# Provided information:
==*==
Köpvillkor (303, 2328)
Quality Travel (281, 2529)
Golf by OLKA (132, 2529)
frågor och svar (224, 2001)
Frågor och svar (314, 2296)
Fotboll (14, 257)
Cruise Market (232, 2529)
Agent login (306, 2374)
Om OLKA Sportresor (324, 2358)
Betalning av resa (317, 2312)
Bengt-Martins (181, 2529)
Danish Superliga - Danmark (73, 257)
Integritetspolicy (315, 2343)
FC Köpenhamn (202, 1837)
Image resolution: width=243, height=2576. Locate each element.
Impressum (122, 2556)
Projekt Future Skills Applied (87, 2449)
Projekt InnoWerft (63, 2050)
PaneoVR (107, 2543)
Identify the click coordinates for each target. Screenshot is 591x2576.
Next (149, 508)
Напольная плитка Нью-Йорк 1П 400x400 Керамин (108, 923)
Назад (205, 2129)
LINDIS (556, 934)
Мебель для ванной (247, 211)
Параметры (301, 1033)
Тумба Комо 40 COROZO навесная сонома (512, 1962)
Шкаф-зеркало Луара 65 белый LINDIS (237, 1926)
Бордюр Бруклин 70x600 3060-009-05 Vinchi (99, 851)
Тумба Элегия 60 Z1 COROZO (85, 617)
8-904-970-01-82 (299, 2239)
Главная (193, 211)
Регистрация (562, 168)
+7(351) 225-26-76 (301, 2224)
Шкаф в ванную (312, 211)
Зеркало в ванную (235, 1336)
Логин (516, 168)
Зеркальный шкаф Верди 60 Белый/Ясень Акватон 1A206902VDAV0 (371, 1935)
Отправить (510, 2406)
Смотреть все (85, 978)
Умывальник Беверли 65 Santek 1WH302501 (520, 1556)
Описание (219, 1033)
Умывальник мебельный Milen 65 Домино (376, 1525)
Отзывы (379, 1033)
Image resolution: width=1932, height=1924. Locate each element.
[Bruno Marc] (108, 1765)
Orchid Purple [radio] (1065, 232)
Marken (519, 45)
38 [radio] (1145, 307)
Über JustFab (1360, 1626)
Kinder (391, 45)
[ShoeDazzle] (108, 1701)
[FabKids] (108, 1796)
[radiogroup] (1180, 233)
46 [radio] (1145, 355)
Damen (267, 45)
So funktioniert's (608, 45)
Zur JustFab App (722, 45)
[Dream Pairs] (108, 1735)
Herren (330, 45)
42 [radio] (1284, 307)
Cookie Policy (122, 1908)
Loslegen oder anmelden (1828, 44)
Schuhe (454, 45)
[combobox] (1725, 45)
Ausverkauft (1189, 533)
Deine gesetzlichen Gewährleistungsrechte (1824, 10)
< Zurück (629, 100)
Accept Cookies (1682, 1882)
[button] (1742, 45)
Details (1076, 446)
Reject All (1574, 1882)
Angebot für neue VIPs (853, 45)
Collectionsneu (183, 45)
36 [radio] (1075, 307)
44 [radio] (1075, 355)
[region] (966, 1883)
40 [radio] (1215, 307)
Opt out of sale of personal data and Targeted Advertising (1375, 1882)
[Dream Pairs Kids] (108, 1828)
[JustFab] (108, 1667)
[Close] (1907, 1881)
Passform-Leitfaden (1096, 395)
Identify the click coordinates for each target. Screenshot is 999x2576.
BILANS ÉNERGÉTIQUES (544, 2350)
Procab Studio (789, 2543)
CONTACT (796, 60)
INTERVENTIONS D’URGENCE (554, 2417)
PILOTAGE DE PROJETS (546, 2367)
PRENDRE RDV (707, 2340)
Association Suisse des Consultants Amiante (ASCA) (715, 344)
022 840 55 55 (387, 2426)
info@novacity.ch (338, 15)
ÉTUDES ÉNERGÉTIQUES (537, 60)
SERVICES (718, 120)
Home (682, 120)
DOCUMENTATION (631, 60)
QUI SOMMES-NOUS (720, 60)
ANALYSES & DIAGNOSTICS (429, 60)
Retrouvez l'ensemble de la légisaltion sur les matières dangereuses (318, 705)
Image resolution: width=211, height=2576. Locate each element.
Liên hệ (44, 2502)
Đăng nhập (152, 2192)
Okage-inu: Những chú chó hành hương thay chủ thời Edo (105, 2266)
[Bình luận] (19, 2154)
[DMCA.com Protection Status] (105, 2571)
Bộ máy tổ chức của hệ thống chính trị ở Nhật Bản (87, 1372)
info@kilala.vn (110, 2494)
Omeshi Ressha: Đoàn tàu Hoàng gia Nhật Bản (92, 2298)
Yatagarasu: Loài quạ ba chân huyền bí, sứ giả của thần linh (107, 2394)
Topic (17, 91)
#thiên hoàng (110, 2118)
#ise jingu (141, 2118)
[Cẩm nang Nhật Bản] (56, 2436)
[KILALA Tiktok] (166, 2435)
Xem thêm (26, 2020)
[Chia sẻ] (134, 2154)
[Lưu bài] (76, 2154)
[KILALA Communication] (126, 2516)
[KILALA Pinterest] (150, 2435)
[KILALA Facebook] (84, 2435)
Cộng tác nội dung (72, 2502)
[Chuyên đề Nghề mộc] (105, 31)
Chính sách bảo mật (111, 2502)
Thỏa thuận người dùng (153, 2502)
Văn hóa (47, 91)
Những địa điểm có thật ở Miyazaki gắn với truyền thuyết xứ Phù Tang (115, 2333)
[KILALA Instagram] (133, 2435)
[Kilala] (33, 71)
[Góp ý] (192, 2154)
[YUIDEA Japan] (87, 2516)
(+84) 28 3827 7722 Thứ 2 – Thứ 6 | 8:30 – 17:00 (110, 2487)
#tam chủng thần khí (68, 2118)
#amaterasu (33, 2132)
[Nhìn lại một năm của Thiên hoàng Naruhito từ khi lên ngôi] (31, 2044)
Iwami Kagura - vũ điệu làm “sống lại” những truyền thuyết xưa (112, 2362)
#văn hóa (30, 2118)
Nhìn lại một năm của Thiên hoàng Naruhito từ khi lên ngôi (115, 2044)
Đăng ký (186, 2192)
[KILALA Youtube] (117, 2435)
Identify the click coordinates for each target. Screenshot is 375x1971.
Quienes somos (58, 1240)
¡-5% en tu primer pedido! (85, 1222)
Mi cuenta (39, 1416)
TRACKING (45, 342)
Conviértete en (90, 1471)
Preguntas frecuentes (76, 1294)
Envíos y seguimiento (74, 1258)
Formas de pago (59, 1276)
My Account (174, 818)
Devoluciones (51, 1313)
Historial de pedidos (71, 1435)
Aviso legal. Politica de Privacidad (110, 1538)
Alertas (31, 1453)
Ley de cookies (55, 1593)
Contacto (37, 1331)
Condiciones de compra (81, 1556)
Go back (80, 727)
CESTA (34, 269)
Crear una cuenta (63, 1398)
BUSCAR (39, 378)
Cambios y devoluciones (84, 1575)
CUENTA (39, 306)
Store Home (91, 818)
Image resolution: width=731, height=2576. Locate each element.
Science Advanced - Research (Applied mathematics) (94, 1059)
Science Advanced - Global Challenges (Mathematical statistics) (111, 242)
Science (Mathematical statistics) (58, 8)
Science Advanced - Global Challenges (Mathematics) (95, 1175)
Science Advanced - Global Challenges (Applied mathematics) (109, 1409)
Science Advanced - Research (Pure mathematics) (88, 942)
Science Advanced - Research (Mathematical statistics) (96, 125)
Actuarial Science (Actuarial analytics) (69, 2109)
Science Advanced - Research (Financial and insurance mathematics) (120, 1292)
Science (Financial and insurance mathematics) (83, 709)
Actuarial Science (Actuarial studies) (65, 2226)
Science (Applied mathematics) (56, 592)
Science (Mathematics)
==*==
# Task to carry out:
In the listing above, transcribe exactly everything from the line containing "Отзывы (379, 1033)" down to the line containing "[ShoeDazzle] (108, 1701)", including both and nothing more.

# Answer below:
Отзывы (379, 1033)
Image resolution: width=1932, height=1924. Locate each element.
[Bruno Marc] (108, 1765)
Orchid Purple [radio] (1065, 232)
Marken (519, 45)
38 [radio] (1145, 307)
Über JustFab (1360, 1626)
Kinder (391, 45)
[ShoeDazzle] (108, 1701)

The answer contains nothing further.